Case in point: a few days ago, I bought Gift of Gold and Gift of Fire by Jayne Ann Krentz. I first read these probably in high school, which was a few years after they were originally published. Loved them. Adored them. Wanted to have babies with Jonas. I periodically reread them through college, and just after college. Even though I have them in my keeper paper collection, I don’t think I’ve reread them in close to ten years. As I’m reading Gift of Gold now, I’m critiquing the hell out of the portrayal of the start of their relationship. JAK’s writing is crack to a lot of people (me being one), so people would probably read them as is if they were freshly published today. However, I also don’t think that JAK would, let alone does, write the same relationship dynamics today. Books are as much a product of the time period they were produced as when they are read ( :gives the sideeye to my own previously published work: ). If I hadn’t read this duology when I was fresh-ish into my romance reading life and so close to when they were originally published, I don’t know that I would think benevolently on them–even with the understanding of them being from the late 1980’s.

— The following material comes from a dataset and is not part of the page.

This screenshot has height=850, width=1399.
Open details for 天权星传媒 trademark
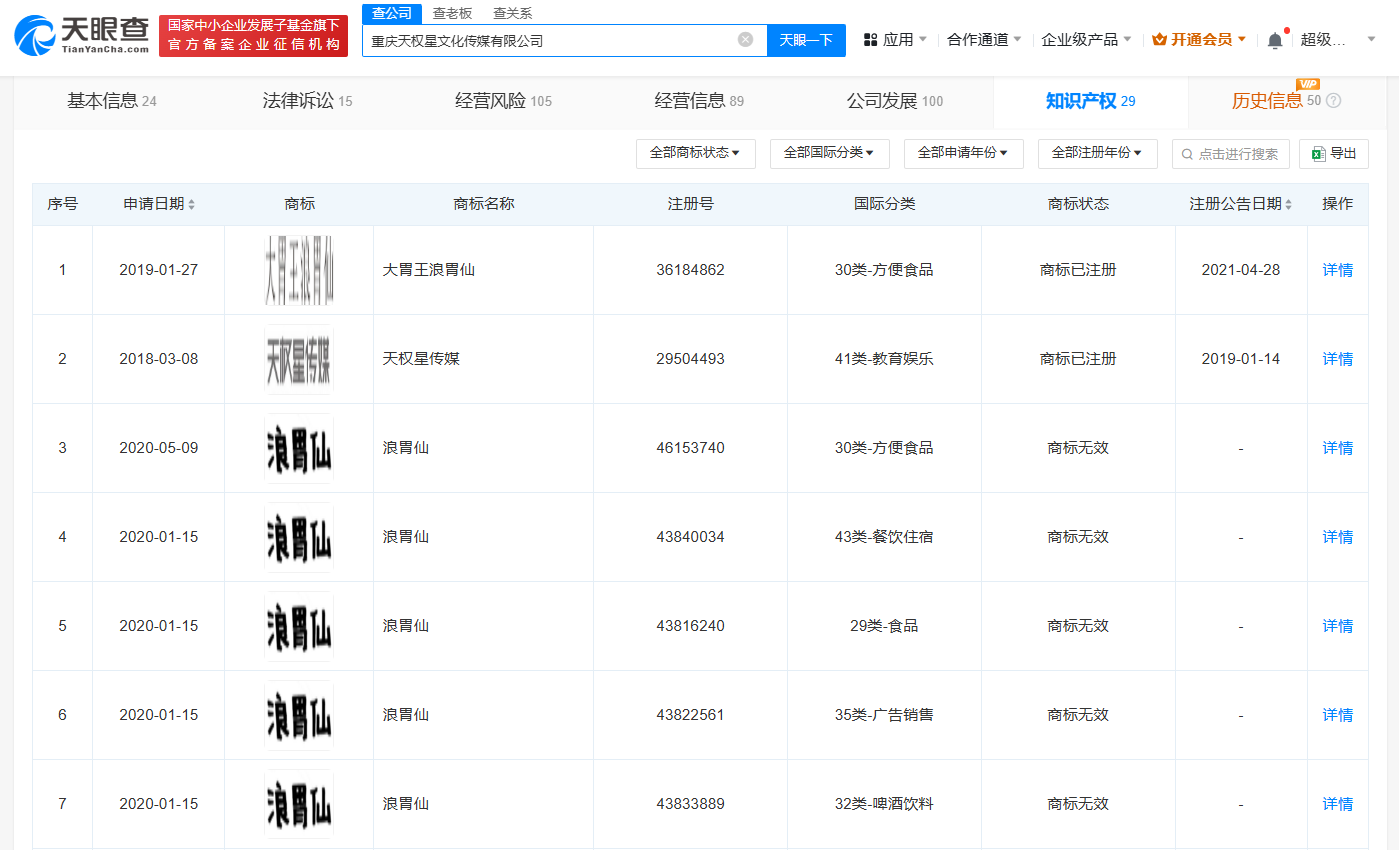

Yanking myself out of sidetrack syndrome (I learned way too well from a couple of masters of it in college), let’s get back to books you are reading today. Including mine. I don’t think of my stories as my babies. Yes, I work incredibly hard on them to make them the best stories possible. But I cannot control the reading experience to make it the same for everyone. Believe me, if I could, I would use that power in other ways well before fiction reading. Some of you are probably reading this right now thinking “Is she about to give her permission to me to read however I want to read? To Hell with her!” See what I mean about readers bringing their own interpretation to written material? πŸ˜€ Nope, I don’t have the power to grant that kind of permission. And why should I? You chose to read my story, and you should do whatever you want with it. Even DNF’ing it (which probably makes me sadder than you hating it). So, my thoughts on negative reviews:

  • They definitely have a place in reading culture.
  • I would probably celebrate if I got one.
  • I tried to think of a third point for symmetry’s purpose, but couldn’t come up with one.
Rereading

Today’s tasks included weeding out the physical books I’ve accumulated over the last year. I’ve actually been very good at limiting my acquisition of said physical books due to space considerations in my apartment. However, because I’ve been so good, the majority of books I have in my apartment are either books I reread either in whole or in part or books that I plan on trying at some point. I have a lot of friends who don’t reread because they so clearly remember what happens in the story. Now, I’ve got a pretty good memory myself, but I find comfort in rereading books and passages that give me pleasure. Do you reread? If you reread, do you collect those books you reread? How big is your “keeper” shelf?

Baltimore Book Fest recap

I spent this past weekend, Friday through Sunday, driving back and forth between DC and Baltimore. It was fabulous! Great weather certainly contributed to a fun time, though I was pretty thankful for the umbrella I use as a parasol. I was not officially there as an author, and I ended up wearing both my Kelly and alter ego hats at various points. Making connections with fellow authors and readers of romance is what made the driving well worth it. As I look to spend the next year getting myself out in public more frequently, I want to know what you expect of authors at book festivals, signings, readings, whatever. Do you prefer one type of interaction over another? Would you like a more intimate setting to sit and chat with authors? What do you want to know as readers from me an author?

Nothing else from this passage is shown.